Forecasting with XGBoost, LightGBM and other Gradient Boosting models¶
Gradient boosting models have gained popularity in the machine learning community due to their ability to achieve excellent results in a wide range of use cases, including both regression and classification. Although these models have traditionally been less common in forecasting, recent research has shown that they can be highly effective in this domain. Some of the key advantages of using gradient boosting models for forecasting include:
The ease with which exogenous variables, in addition to autoregressive variables, can be incorporated into the model.
The ability to capture non-linear relationships between variables.

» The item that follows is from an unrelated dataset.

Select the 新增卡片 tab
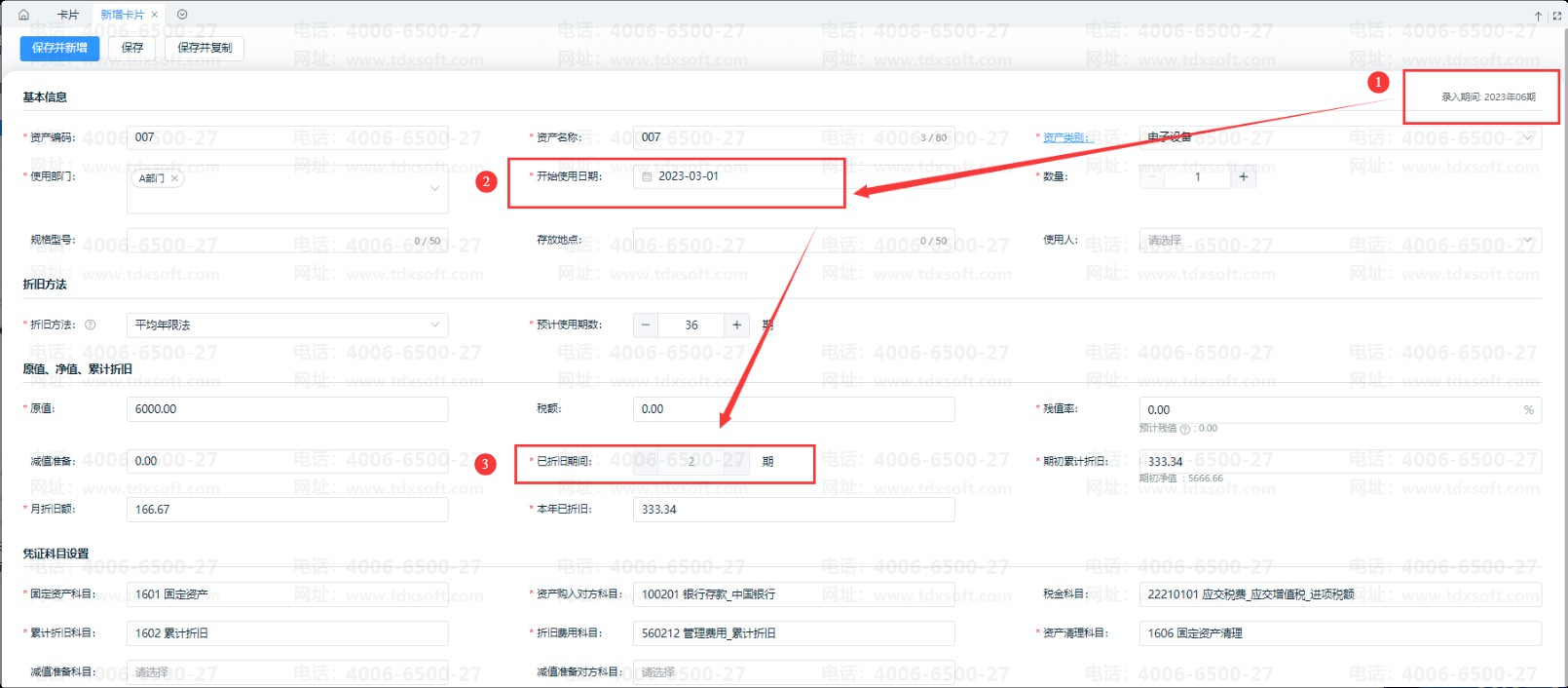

High scalability, which enables the models to handle large volumes of data.
There are several popular implementations of gradient boosting in Python, with four of the most popular being XGBoost, LightGBM, scikit-learn HistGradientBoostingRegressor and CatBoost. All of these libraries follow the scikit-learn API, making them compatible with skforecast.
✎ Note
All of the gradient boosting libraries mentioned above - XGBoost, Lightgbm, HistGradientBoostingRegressor, and CatBoost - can handle categorical features natively, but they require specific encoding techniques that may not be entirely intuitive. Detailed information can be found in categorical features and in this two use cases:
💡 Tip
Tree-based models, including decision trees, random forests and gradient boosting machines (GBMs) have limitations when it comes to extrapolation, i.e. making predictions or estimates beyond the range of observed data. This limitation becomes particularly critical when forecasting time series data with a trend. Because these models cannot predict values beyond the observed range during training, their predicted values will deviate from the underlying trend.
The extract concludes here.